A One More Knowing, Chapter 11, The Search for Beauty in Islam: A Conference of the Books

Wa fawqa kulli dhi ‘ilmin ‘alim—a phrase occurring, after a proclamation, in verse 76 of Surat Yusuf (Joseph) that resonates throughout every Conference and every night. “So he searched their saddle-bags before his brother’s, then produced the cup from his brother’s bag. This is how We planned for Joseph, for he could not take his brother under the law of the king unless God so willed. We raise in status whom We please. And over everyone endowed with knowledge is one/One more knowing.”

           

In the strained hours of nightly reflections, this phrase taunts, torments, and comforts you. The scholars would debate whether it means that over everyone endowed with knowledge is a person more knowing, or that over everyone endowed with knowledge is the One who is All-Knowing. The one does not exclude the other. In either case, the impact upon you is the same. When it comes to knowledge, you are tormented by your status, taunted by the status of others, and comforted by the status of God.

           

If you could struggle with problems of your own construction, the hours of reflection would not be so strained. You would control the problem and its solution. You would no longer be taunted and, at times baffled, by the way others think of and resolve problems. If only you could filter all the problems through your own unitary and individualistic perceptions, you could escape the long agonizing hours of incoherence. If only you could speak to yourself—if you could be the speaker and the audience, you would make perfect sense.

           

But every morning as you emerge from your sanctuary, you are taunted and tormented by the endless stream of challenges to your coherence and lucidity. Your convictions remain solid. It is your very lucidity that is challenged. A student tells you that the only way she can afford repaying her father's debts and going to school is to objectify herself every night into an item of consumption on a dance floor. She asks, how is that different from the way men and women are objectified and consumed every day in their corporate jobs? A woman tells you that she feels objectified and consumed in her marriage. She is no longer an individual with feelings and emotions, but she is simply a functional role—a role that she plays without dignity or pride. Doesn’t that give her the right to seek after one who does make her feel as an individual and humanizes her dead soul?

           

A man, after fifteen years of marriage and three children, tells you that he has now found a woman who is “better for his religion.” She brings him closer to God than his present wife. He asks, “Don’t I have an unequivocal right to divorce, granted to me by God?” Then he adds, “As to the children—children are resilient, and when they grow up they will understand.”

           

A kid has become convinced that the devil has blue eyes and that on the Final Day all the evil ones will be resurrected with blue eyes. Doesn’t that tell us something about the worth and nature of races? Another kid has become convinced that the heart of Islam is the Khilafa (Caliphate) and until there is a Khilafa everything is haram. Doesn’t that create an unwavering duty upon all of us to focus on the singular goal of re-establishing the Khilafa on this earth?

           

A woman argues that what she does with her body is her business.

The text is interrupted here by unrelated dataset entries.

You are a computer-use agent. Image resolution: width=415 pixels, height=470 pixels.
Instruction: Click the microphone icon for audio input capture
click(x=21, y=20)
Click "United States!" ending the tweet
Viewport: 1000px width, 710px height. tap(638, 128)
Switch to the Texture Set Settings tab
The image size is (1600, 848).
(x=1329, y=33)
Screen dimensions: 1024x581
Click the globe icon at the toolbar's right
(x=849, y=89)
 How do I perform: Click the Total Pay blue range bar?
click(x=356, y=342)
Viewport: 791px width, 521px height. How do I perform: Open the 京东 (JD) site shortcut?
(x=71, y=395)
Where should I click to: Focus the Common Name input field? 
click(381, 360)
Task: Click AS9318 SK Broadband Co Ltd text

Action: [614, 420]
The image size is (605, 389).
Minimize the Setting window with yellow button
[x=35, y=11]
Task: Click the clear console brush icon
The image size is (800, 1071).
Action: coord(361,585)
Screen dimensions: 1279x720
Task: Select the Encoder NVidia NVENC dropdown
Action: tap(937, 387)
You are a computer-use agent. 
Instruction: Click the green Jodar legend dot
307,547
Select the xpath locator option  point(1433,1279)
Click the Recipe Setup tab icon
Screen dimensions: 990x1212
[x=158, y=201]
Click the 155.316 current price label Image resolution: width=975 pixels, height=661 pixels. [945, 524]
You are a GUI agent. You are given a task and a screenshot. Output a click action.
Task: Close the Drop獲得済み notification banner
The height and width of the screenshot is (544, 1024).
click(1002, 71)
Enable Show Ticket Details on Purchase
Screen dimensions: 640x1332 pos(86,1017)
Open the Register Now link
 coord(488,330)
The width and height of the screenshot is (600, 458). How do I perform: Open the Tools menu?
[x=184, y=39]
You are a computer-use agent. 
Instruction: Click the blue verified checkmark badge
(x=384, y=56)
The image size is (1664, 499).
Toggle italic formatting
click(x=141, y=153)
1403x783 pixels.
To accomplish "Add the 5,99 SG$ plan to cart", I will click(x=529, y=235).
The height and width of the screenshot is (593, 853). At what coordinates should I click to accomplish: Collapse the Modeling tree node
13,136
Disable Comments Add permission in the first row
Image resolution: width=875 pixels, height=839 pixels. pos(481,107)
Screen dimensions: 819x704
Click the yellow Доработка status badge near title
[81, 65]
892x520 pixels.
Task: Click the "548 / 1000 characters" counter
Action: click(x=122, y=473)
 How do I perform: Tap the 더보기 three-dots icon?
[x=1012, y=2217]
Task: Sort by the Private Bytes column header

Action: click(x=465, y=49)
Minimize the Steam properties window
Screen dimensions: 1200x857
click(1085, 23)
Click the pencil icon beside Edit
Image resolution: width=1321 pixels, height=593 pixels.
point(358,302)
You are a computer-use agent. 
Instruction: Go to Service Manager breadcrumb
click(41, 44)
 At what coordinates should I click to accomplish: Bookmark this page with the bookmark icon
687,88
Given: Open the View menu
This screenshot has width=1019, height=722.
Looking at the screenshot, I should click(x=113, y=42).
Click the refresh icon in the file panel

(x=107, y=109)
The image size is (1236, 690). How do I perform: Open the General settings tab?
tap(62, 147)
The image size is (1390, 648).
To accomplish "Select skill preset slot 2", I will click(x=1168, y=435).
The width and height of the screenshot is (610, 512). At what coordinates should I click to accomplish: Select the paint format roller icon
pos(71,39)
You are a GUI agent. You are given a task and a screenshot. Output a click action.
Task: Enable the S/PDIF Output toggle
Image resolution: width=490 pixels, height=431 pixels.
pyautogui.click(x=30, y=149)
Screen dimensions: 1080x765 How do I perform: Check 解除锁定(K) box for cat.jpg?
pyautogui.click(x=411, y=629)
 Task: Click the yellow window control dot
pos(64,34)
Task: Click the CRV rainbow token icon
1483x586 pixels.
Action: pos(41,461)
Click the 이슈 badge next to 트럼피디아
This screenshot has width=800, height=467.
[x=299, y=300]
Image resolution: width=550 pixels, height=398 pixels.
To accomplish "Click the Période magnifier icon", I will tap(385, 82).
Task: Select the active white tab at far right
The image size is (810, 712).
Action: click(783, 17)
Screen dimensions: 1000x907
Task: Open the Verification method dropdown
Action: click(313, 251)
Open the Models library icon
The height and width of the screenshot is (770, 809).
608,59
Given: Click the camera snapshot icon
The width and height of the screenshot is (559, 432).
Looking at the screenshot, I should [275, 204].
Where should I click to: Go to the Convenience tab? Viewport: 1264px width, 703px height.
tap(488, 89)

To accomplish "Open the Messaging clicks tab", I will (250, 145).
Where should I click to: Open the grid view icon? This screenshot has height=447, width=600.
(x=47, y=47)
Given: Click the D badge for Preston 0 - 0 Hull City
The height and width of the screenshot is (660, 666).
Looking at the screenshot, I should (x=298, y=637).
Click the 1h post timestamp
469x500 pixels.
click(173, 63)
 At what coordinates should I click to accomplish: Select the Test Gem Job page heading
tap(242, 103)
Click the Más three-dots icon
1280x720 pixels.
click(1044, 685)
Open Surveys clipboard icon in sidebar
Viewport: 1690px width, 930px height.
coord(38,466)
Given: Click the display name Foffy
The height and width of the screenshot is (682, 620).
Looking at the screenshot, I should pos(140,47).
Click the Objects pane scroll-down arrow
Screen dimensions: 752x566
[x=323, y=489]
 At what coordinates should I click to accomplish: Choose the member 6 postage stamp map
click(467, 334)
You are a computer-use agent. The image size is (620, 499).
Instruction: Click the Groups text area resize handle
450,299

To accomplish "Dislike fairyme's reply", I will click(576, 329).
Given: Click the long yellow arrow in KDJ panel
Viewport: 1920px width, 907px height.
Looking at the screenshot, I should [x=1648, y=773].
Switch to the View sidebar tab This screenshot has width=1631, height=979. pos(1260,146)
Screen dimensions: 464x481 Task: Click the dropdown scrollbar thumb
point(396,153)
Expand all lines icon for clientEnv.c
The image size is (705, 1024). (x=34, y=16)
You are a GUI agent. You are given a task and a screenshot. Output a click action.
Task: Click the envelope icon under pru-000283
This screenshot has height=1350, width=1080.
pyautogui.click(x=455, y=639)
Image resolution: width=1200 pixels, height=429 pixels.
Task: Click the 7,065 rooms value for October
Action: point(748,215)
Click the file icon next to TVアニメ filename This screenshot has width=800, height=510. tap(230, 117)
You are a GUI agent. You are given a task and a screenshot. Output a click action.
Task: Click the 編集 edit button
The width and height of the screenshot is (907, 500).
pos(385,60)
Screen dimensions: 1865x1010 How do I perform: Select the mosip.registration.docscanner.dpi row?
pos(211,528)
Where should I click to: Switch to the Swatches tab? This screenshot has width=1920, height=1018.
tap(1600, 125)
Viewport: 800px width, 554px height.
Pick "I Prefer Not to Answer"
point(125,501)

Her body is her canvas; it is where she asserts and expresses herself. The man arguing with her seems to think that every woman’s body is his business, his canvas, and his means to self-expression.

           

Life confronts you with absurdities. Layers of problems that demand not only clarity of thought but expression. To know what is right needs only conviction, but to be able to communicate what you believe to be right needs lucidity. Yet, lucid expression demands lucid thought, and the clarity of a thought is inseparable from the clarity of the expression that communicates it.

           

Knowledge belongs to God, and coherence is your duty. You carry the burden of lucidity in understanding and expressing God’s knowledge. The infinite ability of human beings to produce absurdities only reminds you of your status. Over everyone endowed with knowledge is The One who is more knowing. The burden of lucidity taunts and torments you. The knowledge of The All-Knowing comforts you. And you pray, “God, ease the burdens of my heart and lift the impediments of my tongue so that they may understand what I say” (20:25-8).